::: Input

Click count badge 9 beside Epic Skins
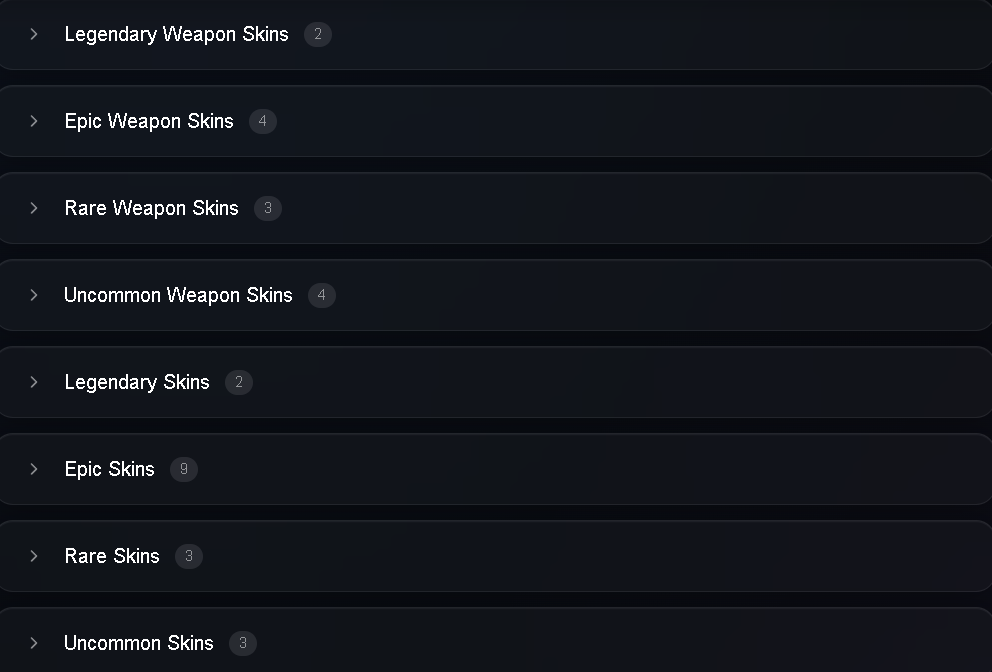 coord(184,469)
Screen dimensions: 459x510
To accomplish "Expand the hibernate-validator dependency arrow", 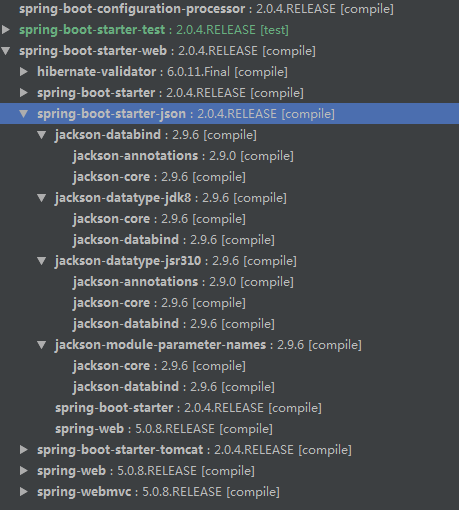I will [x=24, y=72].
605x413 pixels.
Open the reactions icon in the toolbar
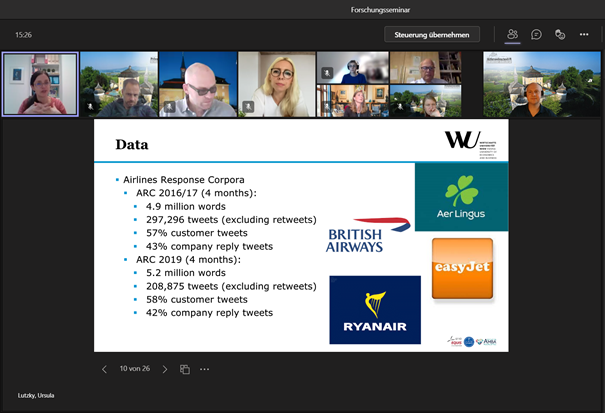(x=560, y=34)
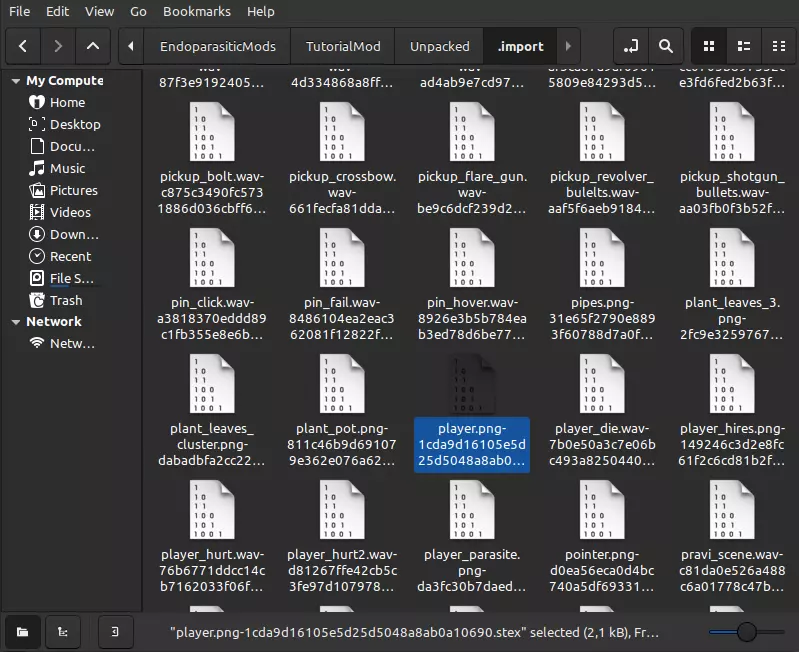The width and height of the screenshot is (799, 652).
Task: Collapse the My Computer sidebar section
Action: 16,81
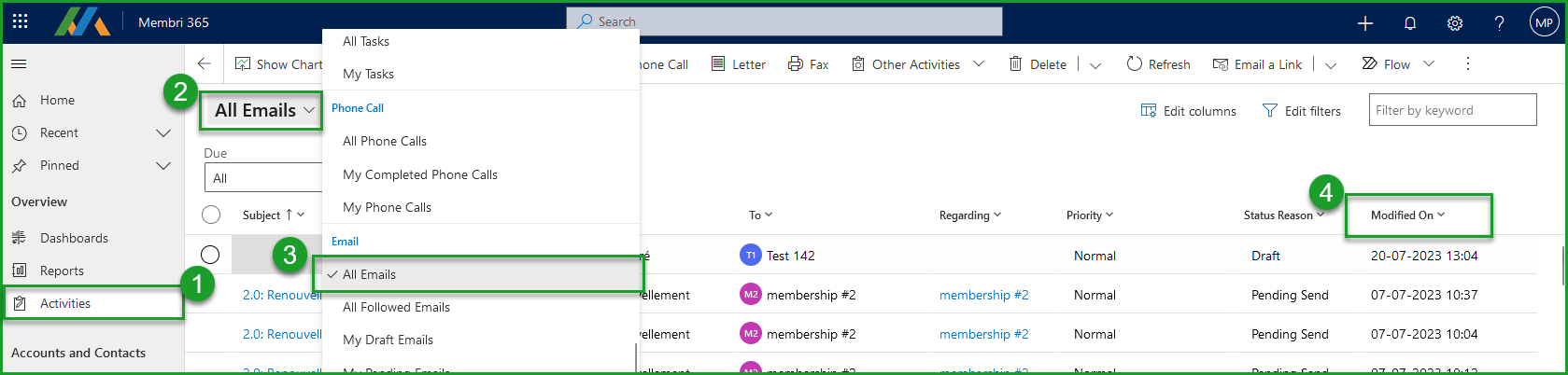This screenshot has height=375, width=1568.
Task: Click the help question mark icon
Action: 1499,23
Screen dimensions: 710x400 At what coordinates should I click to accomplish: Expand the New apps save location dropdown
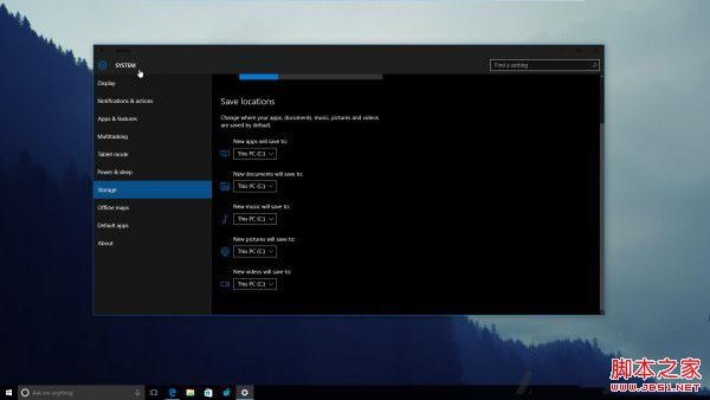pyautogui.click(x=255, y=154)
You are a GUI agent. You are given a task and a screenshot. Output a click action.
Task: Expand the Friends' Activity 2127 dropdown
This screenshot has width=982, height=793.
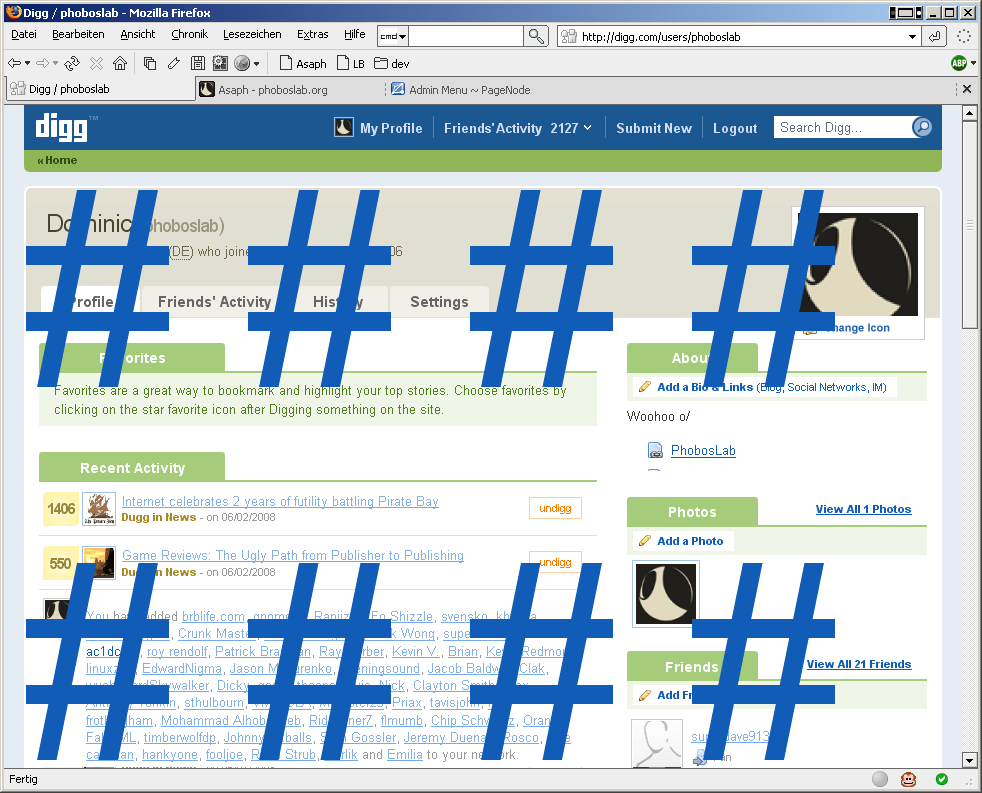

::::::

• **Assigned task**: Print the lines from the line containing "Screen dimensions: 710x400" through the last line of the listing, exactly as they stand, and leave any pictures out.

• **Solution**:
Screen dimensions: 710x400 At what coordinates should I click to accomplish: Expand the New apps save location dropdown
pyautogui.click(x=255, y=154)
You are a GUI agent. You are given a task and a screenshot. Output a click action.
Task: Expand the Friends' Activity 2127 dropdown
This screenshot has width=982, height=793.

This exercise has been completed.